Linsey I hope that yesterday passed with love, so much love for you all, and that today, you feel that you have honoured your little girl in the most wonderful way possible.
heavenly yes, people's expectations are so, so hard. They feel helpless in the face of your pain, and they just desperately want you to stop hurting. People want to help, but they really don't know how. Like you, I wanted to isolate myself, but knew that it wasn't always going to be the solution. Yet I had no idea how to do it. So I ended up asking a small group of friends to keep contacting me, asking me to do things with them, and even if I didn't reply or said no, to keep on asking me by text or by email. And they were wonderful. They asked me to go on walks, to lunch, to visit them, to babysit, to go horse-riding, to attend make-up lessons… all kinds of random things opportunities, some of which afforded the time to talk, some simple to have company, some simply to get out of the house. Some invitations I accepted, some I didn't, but they all just kept on texting or emailing me to let me know that they were thinking of me. For that, I am extremely grateful. So I found email, MN (especially here), FB and texts to be very useful. They provided a level of contact I could control, in a timeframe which suited me, and a distance which I needed.

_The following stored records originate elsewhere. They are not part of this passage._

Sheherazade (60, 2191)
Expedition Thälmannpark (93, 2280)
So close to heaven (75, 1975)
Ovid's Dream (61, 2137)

Yes, phonecalls and face-to-face contact were infinitely harder, but if I had to cry in front of someone, there was absolutely nothing I could do to stop it. I did find that I actively avoided socialising in large groups, or with people I didn't know well (but two years down the track, I am now almost back to saying yes to those sorts of invitations) - as I didn't want to be asked any difficult questions by those I didn't know, and who perhaps might brush off Mia and my love with awkwardness or a trite comment. I wanted, and needed to stay in a 'nest' of friends who understood and who didn't judge.